ASSIGNED TASK >> Would you write out the data below exactly, with every line intact?

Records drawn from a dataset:
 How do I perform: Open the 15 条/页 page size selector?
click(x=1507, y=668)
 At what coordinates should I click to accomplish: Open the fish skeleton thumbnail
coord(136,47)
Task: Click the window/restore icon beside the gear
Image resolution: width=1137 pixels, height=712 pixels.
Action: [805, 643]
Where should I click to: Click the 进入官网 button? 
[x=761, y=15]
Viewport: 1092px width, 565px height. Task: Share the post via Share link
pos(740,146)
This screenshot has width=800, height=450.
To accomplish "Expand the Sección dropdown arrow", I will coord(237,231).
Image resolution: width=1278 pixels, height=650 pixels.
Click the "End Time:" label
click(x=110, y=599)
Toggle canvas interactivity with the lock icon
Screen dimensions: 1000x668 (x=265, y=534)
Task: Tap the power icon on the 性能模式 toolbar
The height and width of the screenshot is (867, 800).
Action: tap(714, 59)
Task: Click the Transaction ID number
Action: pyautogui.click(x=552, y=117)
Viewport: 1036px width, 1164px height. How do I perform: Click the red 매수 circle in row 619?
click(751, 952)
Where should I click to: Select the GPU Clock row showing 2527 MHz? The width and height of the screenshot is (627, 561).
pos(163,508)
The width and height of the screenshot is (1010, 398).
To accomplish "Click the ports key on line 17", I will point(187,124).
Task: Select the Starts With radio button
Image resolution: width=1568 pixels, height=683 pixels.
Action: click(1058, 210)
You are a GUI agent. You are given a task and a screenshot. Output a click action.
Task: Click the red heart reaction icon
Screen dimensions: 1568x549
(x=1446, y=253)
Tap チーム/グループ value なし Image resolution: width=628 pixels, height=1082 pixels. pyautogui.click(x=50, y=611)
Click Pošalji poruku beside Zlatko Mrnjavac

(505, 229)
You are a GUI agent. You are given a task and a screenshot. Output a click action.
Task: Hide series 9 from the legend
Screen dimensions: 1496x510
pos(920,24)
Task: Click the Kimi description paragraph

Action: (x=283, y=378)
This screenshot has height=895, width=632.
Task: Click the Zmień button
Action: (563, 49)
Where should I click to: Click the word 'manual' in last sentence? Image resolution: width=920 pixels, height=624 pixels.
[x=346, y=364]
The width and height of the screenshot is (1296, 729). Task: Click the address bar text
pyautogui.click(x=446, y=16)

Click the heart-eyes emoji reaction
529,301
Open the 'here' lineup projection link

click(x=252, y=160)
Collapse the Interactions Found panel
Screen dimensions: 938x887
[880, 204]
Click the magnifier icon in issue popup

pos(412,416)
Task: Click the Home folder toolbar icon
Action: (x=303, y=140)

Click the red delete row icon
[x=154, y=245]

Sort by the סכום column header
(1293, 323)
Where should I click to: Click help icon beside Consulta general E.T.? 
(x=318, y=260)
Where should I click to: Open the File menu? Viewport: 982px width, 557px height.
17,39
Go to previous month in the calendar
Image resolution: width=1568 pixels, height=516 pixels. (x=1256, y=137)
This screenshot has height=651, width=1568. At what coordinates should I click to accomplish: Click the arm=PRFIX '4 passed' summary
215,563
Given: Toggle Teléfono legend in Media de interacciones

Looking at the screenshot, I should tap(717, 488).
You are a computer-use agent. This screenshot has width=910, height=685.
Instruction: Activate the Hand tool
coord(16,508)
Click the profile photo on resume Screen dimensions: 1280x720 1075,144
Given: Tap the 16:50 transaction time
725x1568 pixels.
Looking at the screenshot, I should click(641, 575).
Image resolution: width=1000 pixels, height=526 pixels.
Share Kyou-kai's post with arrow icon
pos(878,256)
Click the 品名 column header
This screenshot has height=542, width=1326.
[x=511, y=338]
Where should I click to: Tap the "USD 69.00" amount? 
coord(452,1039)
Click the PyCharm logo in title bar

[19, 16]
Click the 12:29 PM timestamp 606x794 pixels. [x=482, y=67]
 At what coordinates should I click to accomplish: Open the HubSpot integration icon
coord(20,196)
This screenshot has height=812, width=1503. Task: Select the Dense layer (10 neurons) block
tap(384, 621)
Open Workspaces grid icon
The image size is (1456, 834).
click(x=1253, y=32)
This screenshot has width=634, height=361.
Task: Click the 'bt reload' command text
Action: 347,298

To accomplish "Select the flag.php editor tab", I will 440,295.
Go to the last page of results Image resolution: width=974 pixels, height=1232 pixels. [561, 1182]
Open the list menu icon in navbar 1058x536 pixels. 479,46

WRITTEN ANSWER >>
 How do I perform: Open the 15 条/页 page size selector?
click(x=1507, y=668)
 At what coordinates should I click to accomplish: Open the fish skeleton thumbnail
coord(136,47)
Task: Click the window/restore icon beside the gear
Image resolution: width=1137 pixels, height=712 pixels.
Action: [805, 643]
Where should I click to: Click the 进入官网 button? 
[x=761, y=15]
Viewport: 1092px width, 565px height. Task: Share the post via Share link
pos(740,146)
This screenshot has width=800, height=450.
To accomplish "Expand the Sección dropdown arrow", I will coord(237,231).
Image resolution: width=1278 pixels, height=650 pixels.
Click the "End Time:" label
click(x=110, y=599)
Toggle canvas interactivity with the lock icon
Screen dimensions: 1000x668 (x=265, y=534)
Task: Tap the power icon on the 性能模式 toolbar
The height and width of the screenshot is (867, 800).
Action: tap(714, 59)
Task: Click the Transaction ID number
Action: pyautogui.click(x=552, y=117)
Viewport: 1036px width, 1164px height. How do I perform: Click the red 매수 circle in row 619?
click(751, 952)
Where should I click to: Select the GPU Clock row showing 2527 MHz? The width and height of the screenshot is (627, 561).
pos(163,508)
The width and height of the screenshot is (1010, 398).
To accomplish "Click the ports key on line 17", I will point(187,124).
Task: Select the Starts With radio button
Image resolution: width=1568 pixels, height=683 pixels.
Action: click(1058, 210)
You are a GUI agent. You are given a task and a screenshot. Output a click action.
Task: Click the red heart reaction icon
Screen dimensions: 1568x549
(x=1446, y=253)
Tap チーム/グループ value なし Image resolution: width=628 pixels, height=1082 pixels. pyautogui.click(x=50, y=611)
Click Pošalji poruku beside Zlatko Mrnjavac

(505, 229)
You are a GUI agent. You are given a task and a screenshot. Output a click action.
Task: Hide series 9 from the legend
Screen dimensions: 1496x510
pos(920,24)
Task: Click the Kimi description paragraph

Action: (x=283, y=378)
This screenshot has height=895, width=632.
Task: Click the Zmień button
Action: (563, 49)
Where should I click to: Click the word 'manual' in last sentence? Image resolution: width=920 pixels, height=624 pixels.
[x=346, y=364]
The width and height of the screenshot is (1296, 729). Task: Click the address bar text
pyautogui.click(x=446, y=16)

Click the heart-eyes emoji reaction
529,301
Open the 'here' lineup projection link

click(x=252, y=160)
Collapse the Interactions Found panel
Screen dimensions: 938x887
[880, 204]
Click the magnifier icon in issue popup

pos(412,416)
Task: Click the Home folder toolbar icon
Action: (x=303, y=140)

Click the red delete row icon
[x=154, y=245]

Sort by the סכום column header
(1293, 323)
Where should I click to: Click help icon beside Consulta general E.T.? 
(x=318, y=260)
Where should I click to: Open the File menu? Viewport: 982px width, 557px height.
17,39
Go to previous month in the calendar
Image resolution: width=1568 pixels, height=516 pixels. (x=1256, y=137)
This screenshot has height=651, width=1568. At what coordinates should I click to accomplish: Click the arm=PRFIX '4 passed' summary
215,563
Given: Toggle Teléfono legend in Media de interacciones

Looking at the screenshot, I should tap(717, 488).
You are a computer-use agent. This screenshot has width=910, height=685.
Instruction: Activate the Hand tool
coord(16,508)
Click the profile photo on resume Screen dimensions: 1280x720 1075,144
Given: Tap the 16:50 transaction time
725x1568 pixels.
Looking at the screenshot, I should click(641, 575).
Image resolution: width=1000 pixels, height=526 pixels.
Share Kyou-kai's post with arrow icon
pos(878,256)
Click the 品名 column header
This screenshot has height=542, width=1326.
[x=511, y=338]
Where should I click to: Tap the "USD 69.00" amount? 
coord(452,1039)
Click the PyCharm logo in title bar

[19, 16]
Click the 12:29 PM timestamp 606x794 pixels. [x=482, y=67]
 At what coordinates should I click to accomplish: Open the HubSpot integration icon
coord(20,196)
This screenshot has height=812, width=1503. Task: Select the Dense layer (10 neurons) block
tap(384, 621)
Open Workspaces grid icon
The image size is (1456, 834).
click(x=1253, y=32)
This screenshot has width=634, height=361.
Task: Click the 'bt reload' command text
Action: 347,298

To accomplish "Select the flag.php editor tab", I will 440,295.
Go to the last page of results Image resolution: width=974 pixels, height=1232 pixels. [561, 1182]
Open the list menu icon in navbar 1058x536 pixels. 479,46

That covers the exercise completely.